Intervention de Sébastien Jumel

Séance en hémicycle du mardi 22 mai 2018 à 15h00
Équilibre dans le secteur agricole et alimentaire — Discussion générale

Photo issue du site de l'Assemblée nationale ou de WikipediaSébastien Jumel :

Monsieur le président, monsieur le ministre, monsieur le président de la commission, monsieur le rapporteur, madame la rapporteure pour avis, chers collègues, en préambule, je veux faire miennes les critiques formulées par le président Mélenchon sur ce débat corseté, au regard de l'importance du sujet. Le temps nous étant compté, je concentrerai mon propos sur une analyse de fond.

Jeudi dernier encore, dans un élevage de vaches normandes, entre pays de Bray et vallée de la Bresle, près d'Aumale, une productrice et un producteur de lait discutaient du texte qui vient aujourd'hui dans notre hémicycle. Tous deux balançaient, selon la formule normande bien connue : « P't'être ben qu'oui, p't'être ben qu'non ».

Tous deux balançaient. Prudents et doutant, tous deux demandaient à voir de quel côté pencherait la loi débattue cette semaine : du côté de l'efficacité, c'est-à-dire de la loi qui transforme et protège vraiment, ou du côté des projets, trop nombreux, qui sont, comme ces bêtes que le maquignon vous exhorte à adopter, parce que des comme ça, y'en a pas deux dans le canton, mais dont le poil, au bout du compte, ne brille que quelques heures, le jour de la vente.

▶ _Données fournies_:
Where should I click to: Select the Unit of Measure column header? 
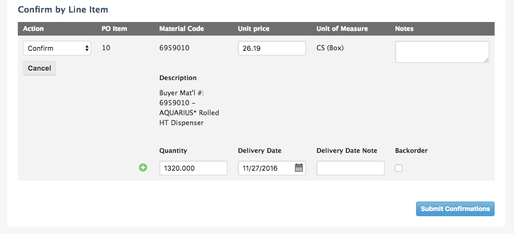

▶ _Consigne_: D'après l'extrait du document, près de quelle ville se trouvait l'élevage de vaches normandes où deux producteurs de lait parlaient du texte de loi ?

▶ _Résultat de l'exercice_: Près d'Aumale.